Freeing a Landlocked Wilderness Area
“Not being able to go there is like telling a Californian that they cannot go to the beach.”
Located in remote northeastern New Mexico amongst never ending skies, rugged short-grass prairie, and sprawling, historic cattle ranches, the Sabinoso Wilderness is a high desert paradise with prime habitat for mountain lions, black bear, mule deer, wild turkey and migratory waterfowl.
The 16,000 acre Sabinoso Wilderness was designated in 2009 and is managed by the Bureau of Land Management. After designation, The Wilderness Land Trust became actively involved in outreach to neighboring landowners to secure an access route because the wilderness was surrounded by private property and inaccessible to the public.
Fred Romero, a local landowner whose family stretches back several generations, describes the canyon as the backyard of his youth. “I grew up herding cattle and playing in that canyon and on the mesa,” Romero explains. “Not being able to go there is like telling a Californian that they cannot go to the beach.”
Thanks to a generous contribution from the Wyss Foundation, in 2016 The Wilderness Land Trust completed a purchase of the 4,176 acre Rimrock Rose Ranch, a private property that sits adjacent the designated wilderness.
The ranch property includes beautiful sheer canyon walls soaring over 500 feet in height, year-round green meadows and towering cottonwoods along the headwaters of the Canadian River that flows through the heart of the beautiful Canyon Largo. The ranch was originally proposed to be in the designated wilderness due to water and ideal wildlife habitat, but it was left out because it was privately owned.
Word spread quickly amongst the small, tightly knit community that the new owners could bring positive change to the public access issue, and before long, offers of help began to pour in.
An adjacent ranch offered lodging to staff members of the Trust as they made frequent visits to the area to assess the property for cleanup. Another offered a helping hand to round up stray cattle. Before long, dozens of neighbors and hundreds of local volunteers stepped up to offer their time, equipment and plain old-fashioned sweat equity to prepare the former working ranch as a new addition to the Sabinoso Wilderness.
“I volunteered to help clean up a demolished house in the canyon to see this spectacular place and help open it up to others: said WLT Volunteer Glenn Carr. “It was filthy, dusty and rewarding work. The place was well worth it and did not disappoint.”

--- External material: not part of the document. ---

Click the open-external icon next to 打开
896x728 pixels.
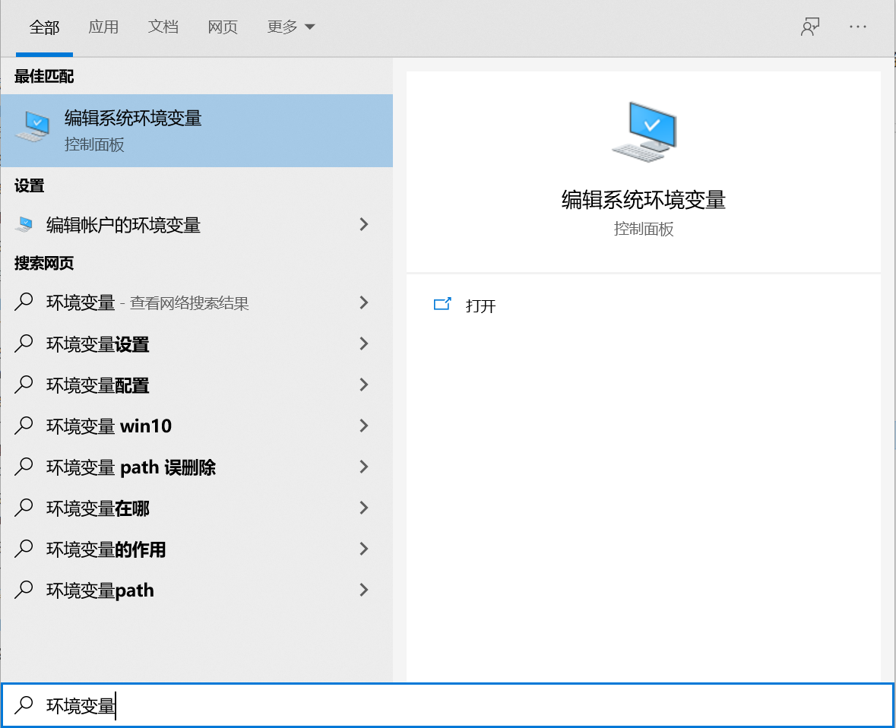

In late 2017, this collaborative effort by friends, family and neighbors paid off when the Trust donated approximately 3,500 acres of the Rimrock Rose Ranch to the Bureau of Land Management as a new addition to the Sabinoso Wilderness. In doing so, the wilderness was completed, the size of the designation grew by 25 percent and access to the wilderness was unlocked for the first time in history.
“We are deeply grateful to the Wyss Foundation for their vital role in the success of this project,” says Brad Borst, President of the Trust, “as well as everyone who generously volunteered their time, labor, and kindness during the past two years. It’s a testament to the quality of the surrounding community.”